*** Opening PROVIDED RECORDS ***

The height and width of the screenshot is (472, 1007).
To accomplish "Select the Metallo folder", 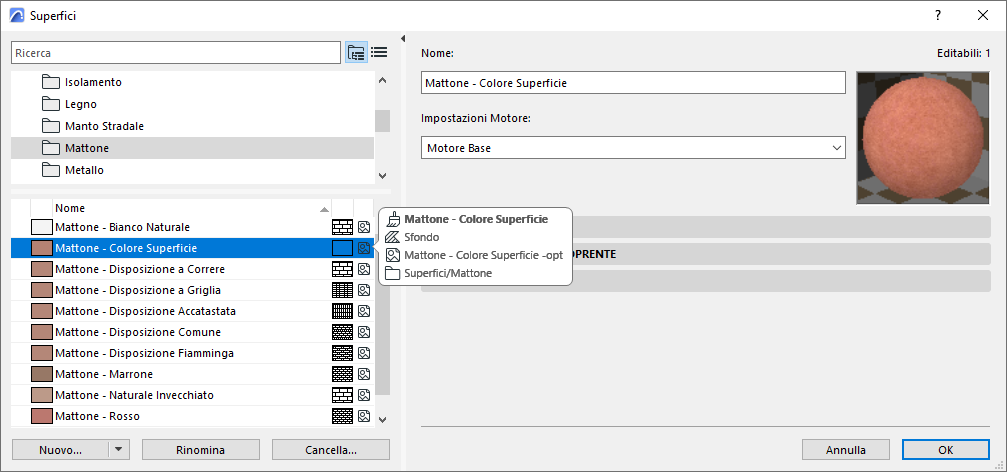I will click(84, 170).
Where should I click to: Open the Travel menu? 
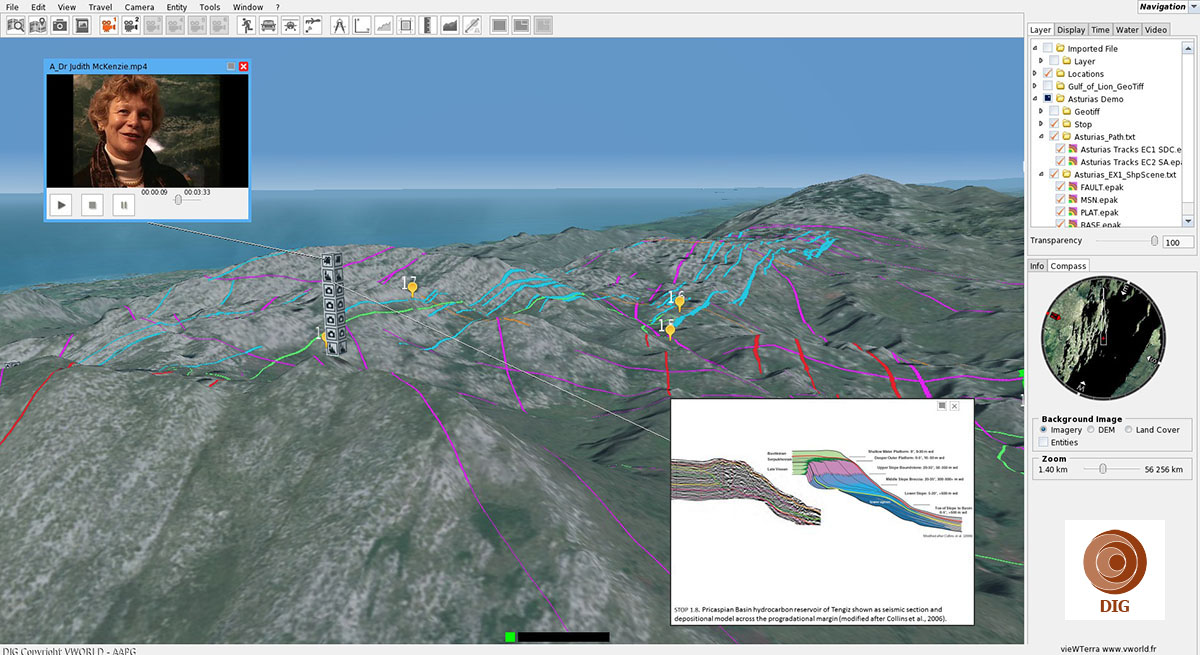(100, 7)
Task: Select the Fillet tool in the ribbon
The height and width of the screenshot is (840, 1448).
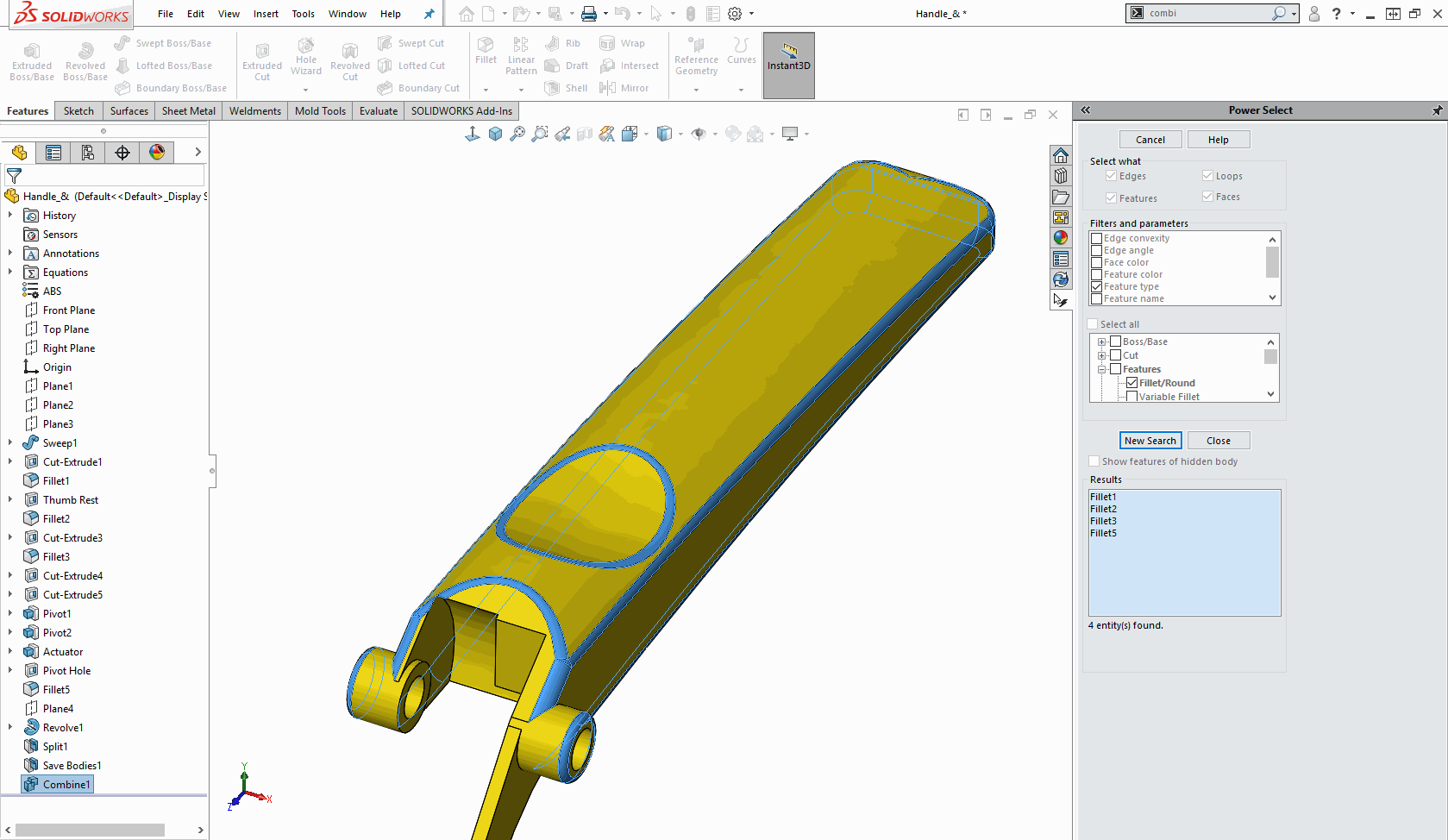Action: tap(486, 50)
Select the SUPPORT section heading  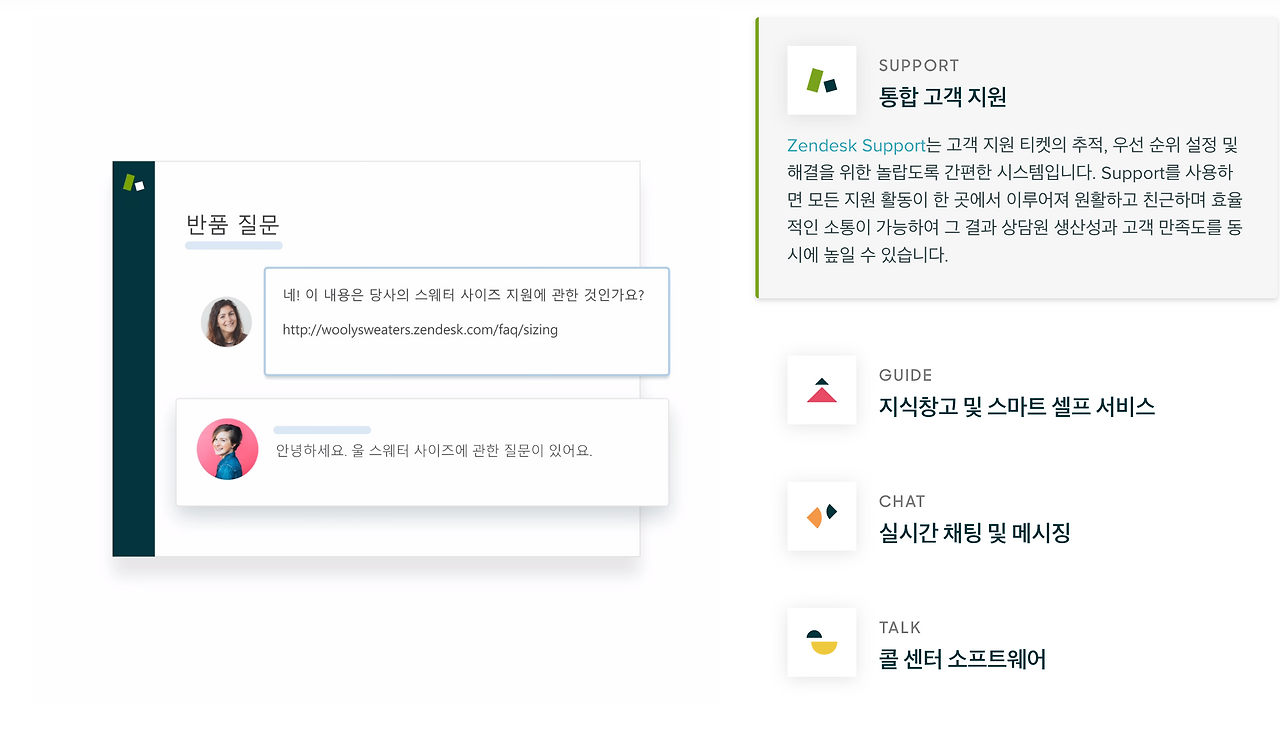coord(918,65)
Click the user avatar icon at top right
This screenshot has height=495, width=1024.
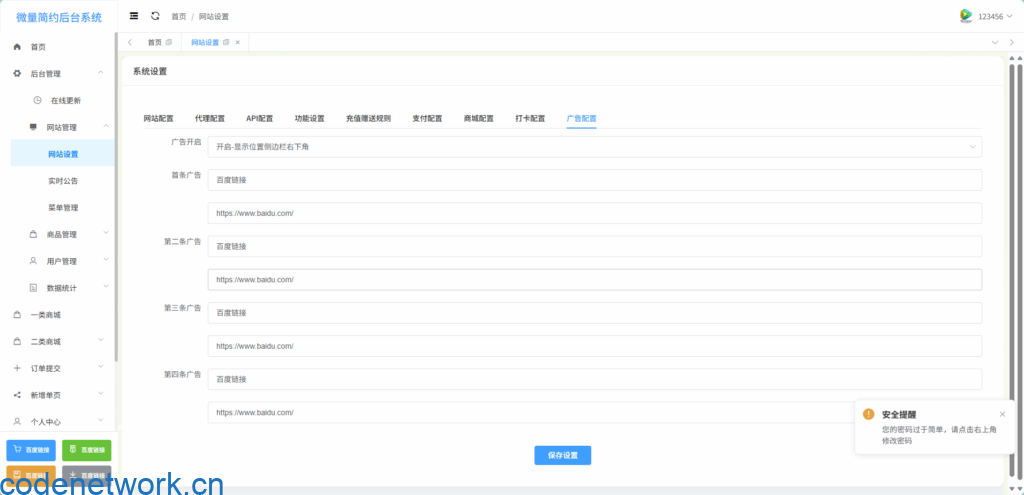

*** Closing PROVIDED RECORDS ***

§ **PROBLEM DESCRIPTION**: What you write must match, line for line, the lines from the one with "Click the user avatar icon at top right" through the last line of the data above, minus the pictures.

§ **EXERCISE RESPONSE**:
Click the user avatar icon at top right
This screenshot has height=495, width=1024.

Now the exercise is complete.